Stored data entries
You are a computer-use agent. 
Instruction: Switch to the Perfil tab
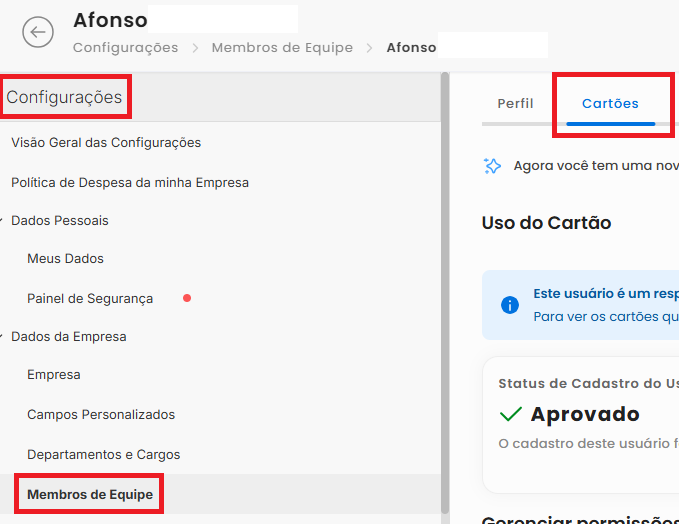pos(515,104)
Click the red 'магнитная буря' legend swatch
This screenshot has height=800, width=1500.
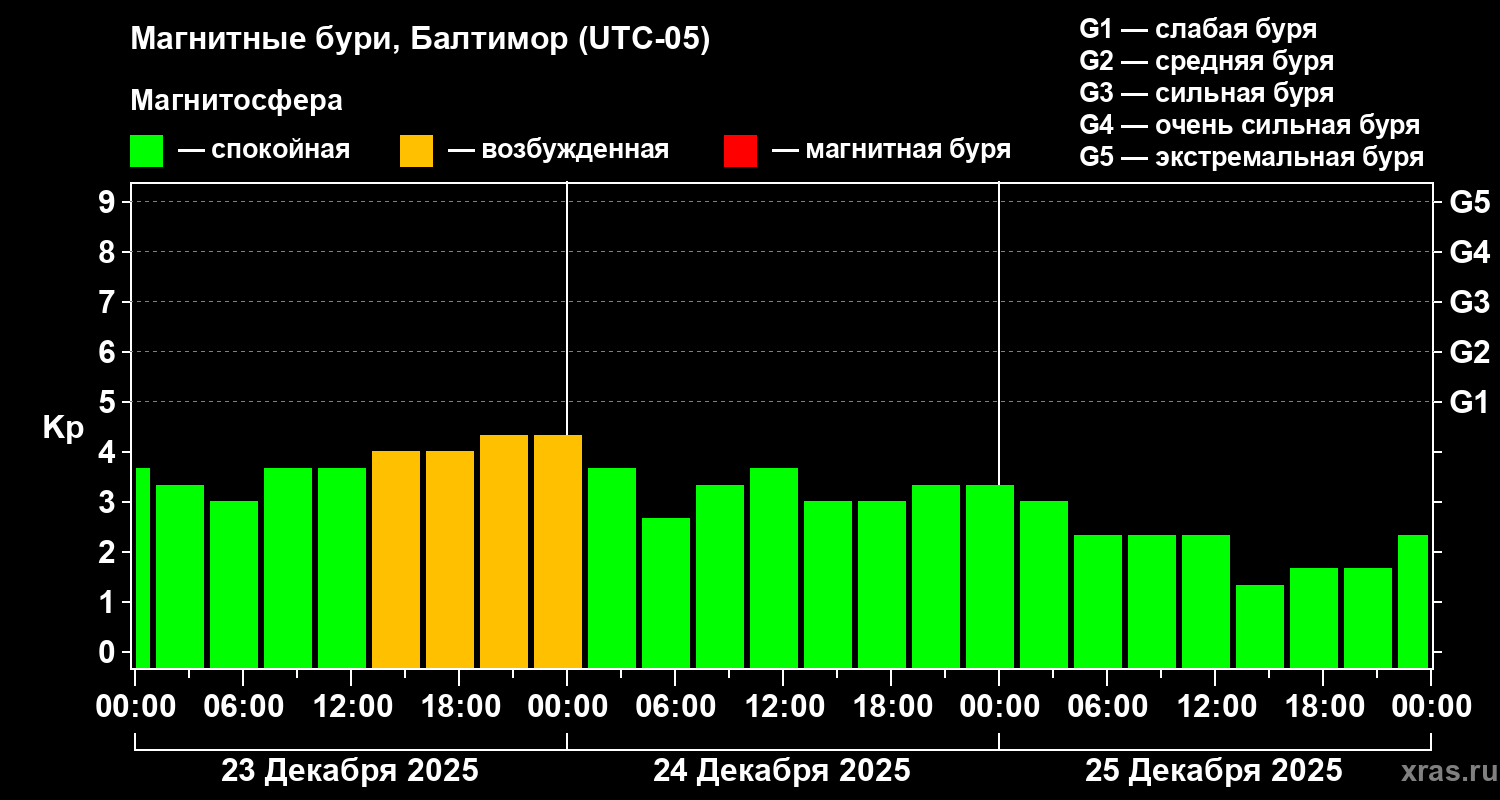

--- Assignment ---
An exact reproduction of the data above is required, with every picture removed.

--- Solution ---
You are a computer-use agent. 
Instruction: Switch to the Perfil tab
pos(515,104)
Click the red 'магнитная буря' legend swatch
This screenshot has height=800, width=1500.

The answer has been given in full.